_EXTRACTED ENTRIES_
+++

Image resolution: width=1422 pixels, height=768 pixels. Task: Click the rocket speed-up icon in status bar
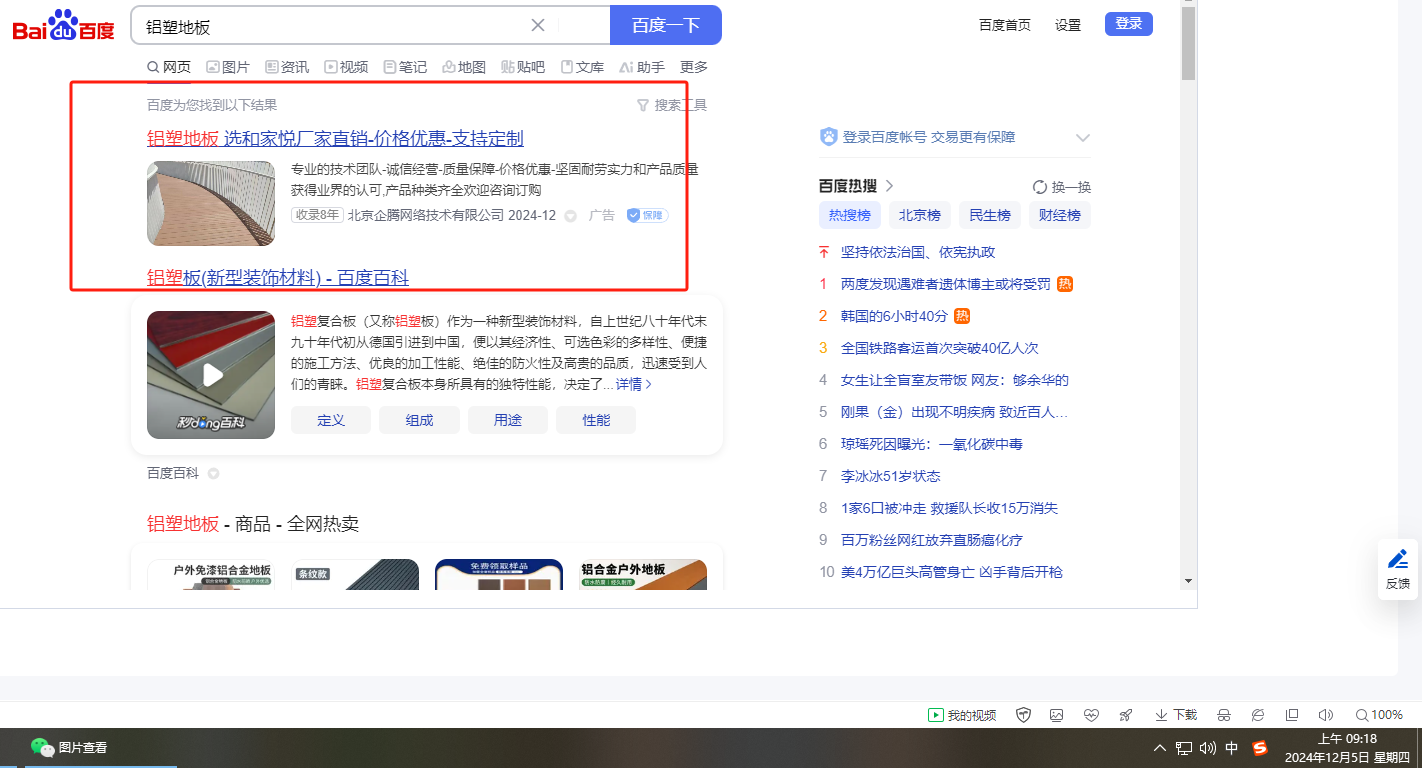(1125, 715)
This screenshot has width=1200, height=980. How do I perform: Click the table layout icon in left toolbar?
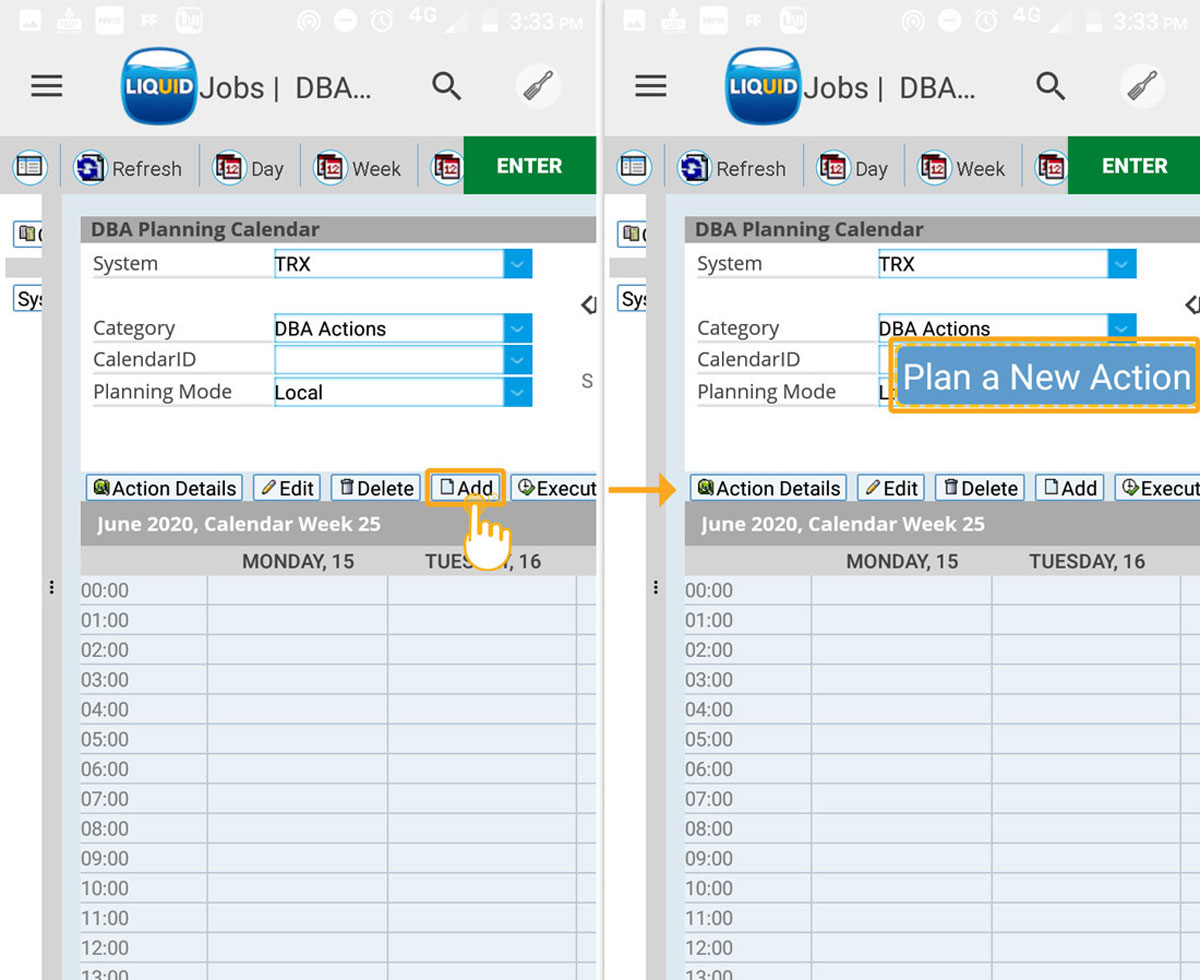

+++

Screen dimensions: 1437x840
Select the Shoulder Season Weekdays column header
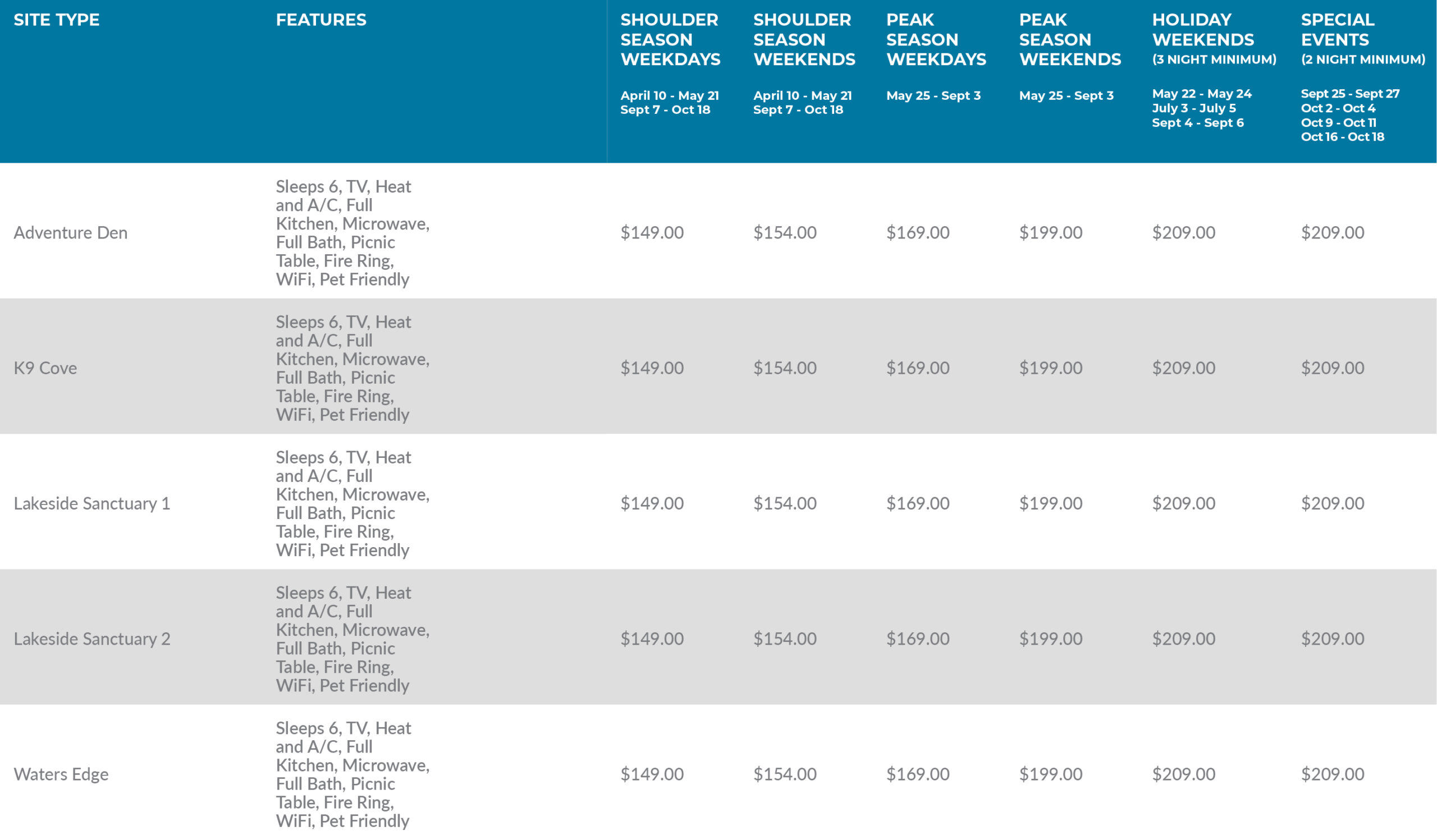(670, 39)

+++

Exact copy, no pictures. Write out the lines in the entries above, starting with the line with "Image resolution: width=1422" and going on through the line with "This screenshot has", keeping both.

Image resolution: width=1422 pixels, height=768 pixels. Task: Click the rocket speed-up icon in status bar
(1125, 715)
This screenshot has width=1200, height=980. How do I perform: Click the table layout icon in left toolbar?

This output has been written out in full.